My deadline was 11 p.m. and so I went upstairs at the theater’s office to write my review and I could hear the venue managers in the next room. “Could you believe that Lyle Lovett stopped the show to tell us to close the bar?” one said to the other. “He was distracted by people leaving their seats to get a drink.”
I have no clear memory of the rest of the night, but the newspaper sat in the driveway a long time the next day. I knew I had made a huge mistake. I knew that somehow I had projected the blame of my miserable existence onto a man in a suit singing songs, who was still happily married to his pretty woman.
I started reading the review, then tossed the paper against the wall after a few lines. Never felt so low and that day I went to my first A.A. meeting. “A.A.’s not for everyone,” someone said and after about a week I decided he was right.
There was one other incident with Lyle a few years earlier that may have had something to do with this.
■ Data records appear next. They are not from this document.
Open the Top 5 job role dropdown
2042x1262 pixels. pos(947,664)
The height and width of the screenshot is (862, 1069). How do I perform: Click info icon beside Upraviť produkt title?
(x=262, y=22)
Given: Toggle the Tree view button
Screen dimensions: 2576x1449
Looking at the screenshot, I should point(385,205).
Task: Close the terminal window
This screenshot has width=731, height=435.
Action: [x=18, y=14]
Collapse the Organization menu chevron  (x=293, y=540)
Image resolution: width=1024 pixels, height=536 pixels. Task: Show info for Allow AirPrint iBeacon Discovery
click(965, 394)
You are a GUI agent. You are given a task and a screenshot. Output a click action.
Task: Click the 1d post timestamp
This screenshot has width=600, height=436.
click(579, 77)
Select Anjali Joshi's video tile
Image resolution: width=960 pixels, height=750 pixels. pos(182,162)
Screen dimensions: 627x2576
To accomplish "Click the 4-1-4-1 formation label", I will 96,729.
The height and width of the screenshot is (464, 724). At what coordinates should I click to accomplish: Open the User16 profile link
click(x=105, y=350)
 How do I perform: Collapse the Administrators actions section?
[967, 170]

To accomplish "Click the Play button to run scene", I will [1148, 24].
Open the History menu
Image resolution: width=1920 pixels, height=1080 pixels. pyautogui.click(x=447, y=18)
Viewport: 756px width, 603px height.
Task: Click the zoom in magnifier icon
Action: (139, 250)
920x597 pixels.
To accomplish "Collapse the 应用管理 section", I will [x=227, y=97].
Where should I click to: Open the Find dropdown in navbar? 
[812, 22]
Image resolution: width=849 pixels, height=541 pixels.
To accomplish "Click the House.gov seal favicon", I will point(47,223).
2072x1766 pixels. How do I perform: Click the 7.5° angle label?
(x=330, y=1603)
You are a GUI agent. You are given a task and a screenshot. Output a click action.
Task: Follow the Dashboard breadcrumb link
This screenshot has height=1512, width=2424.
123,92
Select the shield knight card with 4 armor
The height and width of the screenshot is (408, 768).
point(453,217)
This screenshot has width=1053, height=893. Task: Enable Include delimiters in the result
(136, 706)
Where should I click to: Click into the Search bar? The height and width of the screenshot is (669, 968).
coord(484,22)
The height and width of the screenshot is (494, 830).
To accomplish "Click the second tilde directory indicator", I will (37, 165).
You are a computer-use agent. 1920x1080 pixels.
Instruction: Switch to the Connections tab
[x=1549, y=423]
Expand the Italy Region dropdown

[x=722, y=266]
He played the Vic Theater in Chicago, around 1990. After midnight, the Vic changed into a dance club and all the Puerto Rican go-go dancers were in the hall backstage smoking a joint while Lyle was still back there. My God, did he throw a fit! “You know what that stuff does to me!” He yelled at his manager. I said, “well, what do you do if you’re onstage and someone in the audience smokes a joint?” And he said he’ll stop the show cold. Then he stormed out.
I started looking at him differently after that. Still, no excuse.
If someone could pass this on to Lyle Lovett, I’d like to apologize. I was unprofessional and remain deeply embarassed about that review. Somehow, Lovett recovered and he’s never been anything but a gentleman to me on the occasions I failed in avoiding him.